For more than 20 years Ronnie Barker was one of the leading figures of British television comedy.
He was much loved and admired for his appearances in the long-running series The Two Ronnies, with Ronnie Corbett, as prison inmate Fletcher, in the series Porridge, and as Arkwright, the bumbling, stuttering, sex-obsessed shopkeeper in Open All Hours.
Born in Bedford in 1929, Barker went to school in Oxford, became an architecture student and even toyed with the idea of becoming a bank manager, the archetypal middle-class profession he would later parody so effectively in his comic sketches.
However, he joined Aylesbury Repertory Company in 1948, while still in his teens, before taking to the West End stage at the invitation of Sir Peter Hall, where he appeared in Mourning Becomes Her in 1955.
Masterful wordplay
He appeared in several more plays, and also broke into radio. He was in 300 editions of The Navy Lark as A B Johnson.

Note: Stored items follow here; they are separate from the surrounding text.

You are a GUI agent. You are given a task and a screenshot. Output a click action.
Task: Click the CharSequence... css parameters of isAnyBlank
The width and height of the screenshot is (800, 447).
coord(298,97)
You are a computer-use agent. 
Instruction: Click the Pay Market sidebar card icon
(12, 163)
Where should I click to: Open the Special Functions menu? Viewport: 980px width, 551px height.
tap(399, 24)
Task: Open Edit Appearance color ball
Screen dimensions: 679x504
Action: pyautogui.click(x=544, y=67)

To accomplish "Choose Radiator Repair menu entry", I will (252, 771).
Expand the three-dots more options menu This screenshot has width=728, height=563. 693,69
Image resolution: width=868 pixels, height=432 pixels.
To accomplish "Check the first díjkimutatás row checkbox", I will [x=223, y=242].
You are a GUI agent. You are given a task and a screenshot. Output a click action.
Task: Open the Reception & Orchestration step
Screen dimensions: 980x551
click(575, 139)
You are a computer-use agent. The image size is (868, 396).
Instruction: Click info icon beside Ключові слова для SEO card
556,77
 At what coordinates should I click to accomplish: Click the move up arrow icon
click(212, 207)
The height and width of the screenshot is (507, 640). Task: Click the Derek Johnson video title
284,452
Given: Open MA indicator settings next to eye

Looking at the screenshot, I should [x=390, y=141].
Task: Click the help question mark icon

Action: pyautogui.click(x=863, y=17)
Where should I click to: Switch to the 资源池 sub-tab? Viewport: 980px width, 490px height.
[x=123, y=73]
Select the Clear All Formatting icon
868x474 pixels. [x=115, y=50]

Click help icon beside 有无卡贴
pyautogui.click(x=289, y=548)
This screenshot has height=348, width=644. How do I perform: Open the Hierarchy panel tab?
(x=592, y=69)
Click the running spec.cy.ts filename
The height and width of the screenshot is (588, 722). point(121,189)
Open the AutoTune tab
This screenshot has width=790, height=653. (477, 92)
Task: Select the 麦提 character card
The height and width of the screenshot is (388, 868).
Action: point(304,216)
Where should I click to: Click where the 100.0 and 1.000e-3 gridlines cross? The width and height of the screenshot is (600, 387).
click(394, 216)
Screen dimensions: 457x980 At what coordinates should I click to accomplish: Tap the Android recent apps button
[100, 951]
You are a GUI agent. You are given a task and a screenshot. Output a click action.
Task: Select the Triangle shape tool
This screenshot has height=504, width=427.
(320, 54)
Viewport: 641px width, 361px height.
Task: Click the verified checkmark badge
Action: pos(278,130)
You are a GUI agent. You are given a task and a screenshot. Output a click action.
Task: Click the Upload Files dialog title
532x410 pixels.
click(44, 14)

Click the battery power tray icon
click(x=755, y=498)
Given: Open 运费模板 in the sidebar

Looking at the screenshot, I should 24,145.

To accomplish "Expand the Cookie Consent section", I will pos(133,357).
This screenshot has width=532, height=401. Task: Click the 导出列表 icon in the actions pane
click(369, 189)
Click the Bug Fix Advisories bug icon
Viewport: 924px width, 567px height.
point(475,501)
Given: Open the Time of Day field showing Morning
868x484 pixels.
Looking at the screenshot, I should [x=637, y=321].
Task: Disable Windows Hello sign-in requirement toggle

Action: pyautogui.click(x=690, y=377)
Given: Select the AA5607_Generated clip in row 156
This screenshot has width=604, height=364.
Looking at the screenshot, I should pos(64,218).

Ronnie Barker first worked with Ronnie Corbett in The Frost Report and Frost on Sunday, programmes for which he also wrote scripts. In 1971 they teamed up for the first Two Ronnies.
The Two Ronnies, were a national institution
In all, there were a dozen series. At its peak, more than 17 million viewers watched what had become a national institution, and the show was also admired abroad.
The scripts relied on masterful wordplay and impeccable timing, and Barker wrote many of them.
Barker himself, however, was among many viewers who regarded his portrayal of Fletcher in Porridge as the best work he ever did. The series ended in 1977, and was followed by the less successful Going Straight, about Fletcher's return to civilian life.
Open All Hours, with David Jason, which ran for several series, was the work which Ronnie Barker probably enjoyed most. He also played - less successfully - a Welsh photographer in The Magnificent Evans and, later, a short-sighted removal man in Clarence.
Comic chameleon
He wrote three films without dialogue - A Home of Your Own, Futtocks End and The Picnic.
Ronnie Barker won a number of awards. In the late 1970s he was three times the British Academy's best light entertainment performer, and in 1975 he took the Royal Television Society's award for outstanding creative achievement. In 2004 Barker was honoured with a Bafta tribute award and celebration evening for his contribution to comedy.
Barker was the inimitable Fletcher in Porridge
Barker was a man of contradictions. He never liked sex or obscenity on television, but there was no shortage of frisky gags in The Two Ronnies.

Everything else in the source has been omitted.